Ranged on a stone shelf; running clear around the chamber, stood dozens of urns, vessels and vases of massive size and crude but effective design. Set about the floor were various larger objects-a thing like a baptismal font, where the basin, as long as the body of a man; was supported on the back of three nearly life-size cougars; a throne-like chair; two or three chests, of various shapes and sizes; some half-dozen five-branched candelabra, each one taller than a man and weighing more than any man could carry.

All of gold. All of the metal itself, pure, divine, beautiful, without alloy, so soft in its purity that Kennedy could mar the stuff with a reverent finger-nail.

There was a curious lack of care in the arrangement of these treasures. They were set about anywhere, anyhow, and the worn stone flags of the floor, the unbarred road he had come by, seemed to show that the chamber which held them was common thoroughfare for any feet that chose to pass.
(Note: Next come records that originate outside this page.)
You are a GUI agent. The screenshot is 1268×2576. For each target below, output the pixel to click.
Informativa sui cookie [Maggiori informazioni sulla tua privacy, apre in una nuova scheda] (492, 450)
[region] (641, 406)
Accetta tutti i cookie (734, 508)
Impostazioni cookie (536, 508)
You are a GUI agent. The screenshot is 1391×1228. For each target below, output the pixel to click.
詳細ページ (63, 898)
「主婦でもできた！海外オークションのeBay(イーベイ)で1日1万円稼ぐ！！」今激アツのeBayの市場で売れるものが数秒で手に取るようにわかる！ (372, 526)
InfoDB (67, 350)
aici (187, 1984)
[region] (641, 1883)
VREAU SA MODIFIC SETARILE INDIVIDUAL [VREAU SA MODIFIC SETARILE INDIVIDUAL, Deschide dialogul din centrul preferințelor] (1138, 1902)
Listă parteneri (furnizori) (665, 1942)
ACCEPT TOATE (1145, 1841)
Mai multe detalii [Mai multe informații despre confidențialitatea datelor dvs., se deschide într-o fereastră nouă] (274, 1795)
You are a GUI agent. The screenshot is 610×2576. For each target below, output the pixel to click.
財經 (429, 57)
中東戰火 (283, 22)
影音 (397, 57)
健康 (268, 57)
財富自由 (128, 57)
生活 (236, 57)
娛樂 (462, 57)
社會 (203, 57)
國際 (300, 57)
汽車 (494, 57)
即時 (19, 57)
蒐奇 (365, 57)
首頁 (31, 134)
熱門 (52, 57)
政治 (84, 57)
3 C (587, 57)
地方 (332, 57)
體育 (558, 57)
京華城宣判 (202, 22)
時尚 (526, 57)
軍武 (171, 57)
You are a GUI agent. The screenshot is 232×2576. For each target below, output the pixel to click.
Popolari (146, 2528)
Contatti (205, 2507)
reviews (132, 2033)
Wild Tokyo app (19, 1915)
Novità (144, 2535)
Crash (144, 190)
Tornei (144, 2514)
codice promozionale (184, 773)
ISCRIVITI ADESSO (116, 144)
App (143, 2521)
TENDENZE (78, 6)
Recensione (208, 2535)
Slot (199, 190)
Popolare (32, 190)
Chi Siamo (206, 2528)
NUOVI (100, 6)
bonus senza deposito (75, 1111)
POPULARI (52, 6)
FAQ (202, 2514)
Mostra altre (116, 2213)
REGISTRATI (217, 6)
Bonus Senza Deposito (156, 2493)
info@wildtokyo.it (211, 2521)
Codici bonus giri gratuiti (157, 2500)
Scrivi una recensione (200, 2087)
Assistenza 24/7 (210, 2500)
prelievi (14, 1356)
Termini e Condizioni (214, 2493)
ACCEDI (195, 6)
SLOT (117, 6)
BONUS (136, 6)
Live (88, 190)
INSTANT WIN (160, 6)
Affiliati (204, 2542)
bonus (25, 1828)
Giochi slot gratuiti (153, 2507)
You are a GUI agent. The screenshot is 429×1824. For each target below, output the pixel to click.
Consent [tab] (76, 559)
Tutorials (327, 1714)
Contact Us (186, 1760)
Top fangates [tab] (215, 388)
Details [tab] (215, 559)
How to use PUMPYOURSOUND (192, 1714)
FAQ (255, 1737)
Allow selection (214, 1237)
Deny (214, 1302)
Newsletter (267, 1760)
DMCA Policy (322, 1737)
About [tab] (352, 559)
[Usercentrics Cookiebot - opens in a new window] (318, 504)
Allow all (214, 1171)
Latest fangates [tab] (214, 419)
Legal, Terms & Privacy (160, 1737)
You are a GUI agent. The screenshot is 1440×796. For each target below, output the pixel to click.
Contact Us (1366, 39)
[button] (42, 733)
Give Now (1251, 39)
It was like the lumber-room of some public edifice, into which furnishings not in use are carelessly thrust till required. A lumber-room-for gold!

Kennedy's eyes glistened. Such cavalier treatment of the world's desire argued an astounding wealth behind it.

At one end of the room was a second doorway. Before it there hung two curtains, black, straight, made of heavy cotton stuff without ornament, austere in their splendid setting as the cassock of a Trappist monk at the court of a king.

What lay beyond? What manner of building was this that stood on the cliff, high and far from the island palaces of the lake? A store-house, perhaps? It seemed possible-probable. And this was only one room, and an outer room at that.

What wealth-what incredible stores of jewels might the other rooms reveal! More gold, of course-and jewels —

There was no sound anywhere. The curtains fascinated him.

On venturous tiptoes, Kennedy reached them, parted them, hesitated a moment only-and passed through.

Behind him the curtains fell together and hung straight as before, black and shabbily sinister-austere in their splendid setting as the robe of some inquisitor of old Spain.

The confident security in his borrowed plumage displayed by Boots was more jest than earnest. Before quitting their prison he had washed and rebound two deep gashes which the combat had opened in thigh and shoulder. But since, barring helmet and mantle, the only garment worn by the jailer had been a sort of kilt, made from soft cloth woven of cotton and feather-down, the white bandages, not to mention his other scars, seemed perilously conspicuous. Strings of parrot plumage were an inadequate concealment.